▶ [DATA IN THIS EXERCISE]:
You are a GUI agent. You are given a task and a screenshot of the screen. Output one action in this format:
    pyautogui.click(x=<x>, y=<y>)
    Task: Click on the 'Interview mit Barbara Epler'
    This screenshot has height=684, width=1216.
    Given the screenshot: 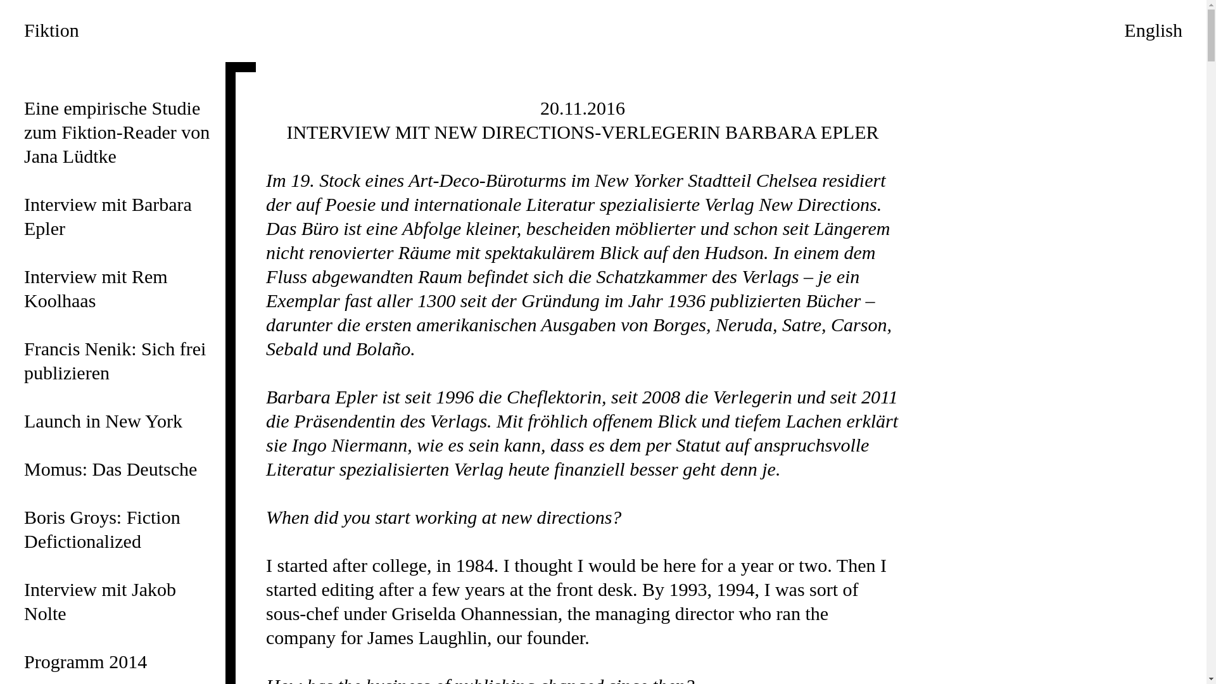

---

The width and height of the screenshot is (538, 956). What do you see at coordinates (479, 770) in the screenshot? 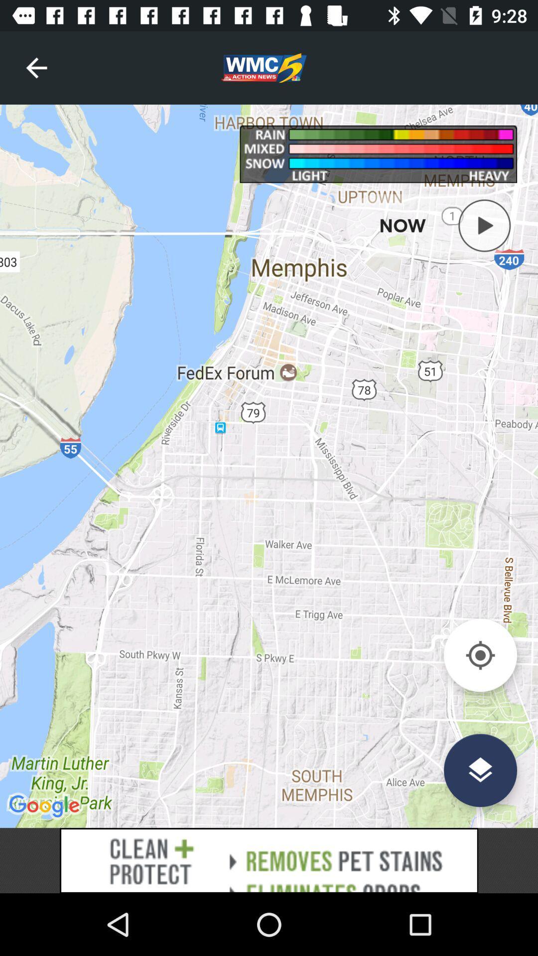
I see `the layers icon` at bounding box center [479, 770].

...

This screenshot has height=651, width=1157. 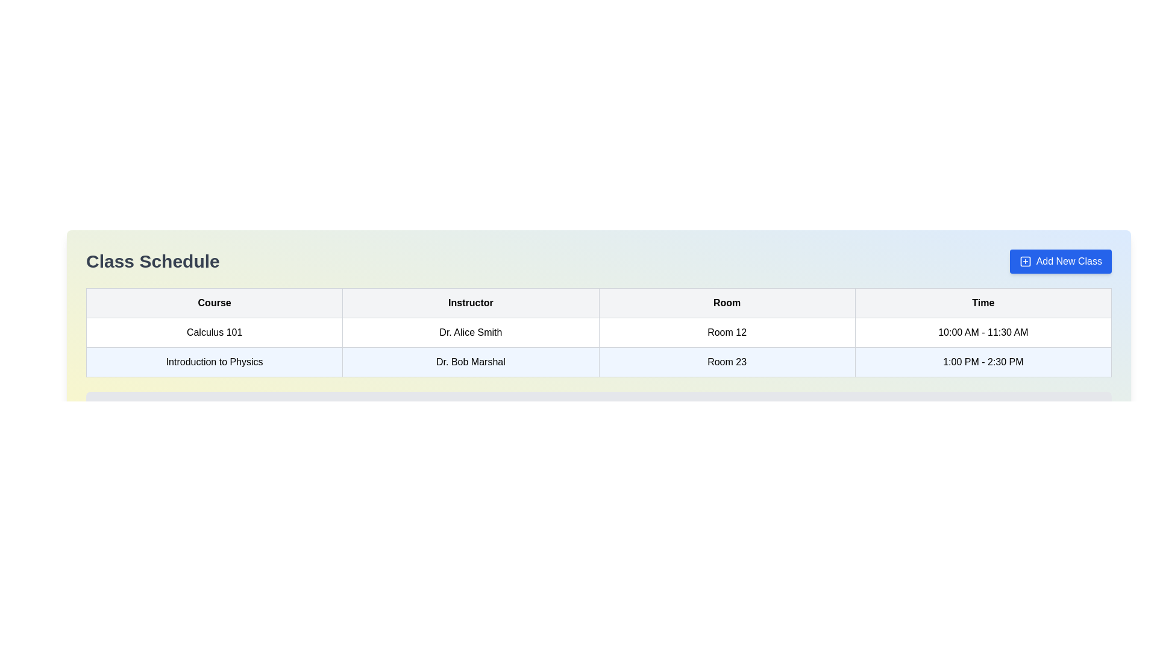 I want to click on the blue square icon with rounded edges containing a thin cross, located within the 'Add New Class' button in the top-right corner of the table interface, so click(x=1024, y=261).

▶ [DIRECTION]: Turn the items from the line with "The width and" up to and including the line with "center [479, 770]." into a numbered list, leaving out blank lines and the pictures.

▶ [WRITTEN SOLUTION]:
1. The width and height of the screenshot is (538, 956). What do you see at coordinates (479, 770) in the screenshot? 
2. I see `the layers icon` at bounding box center [479, 770].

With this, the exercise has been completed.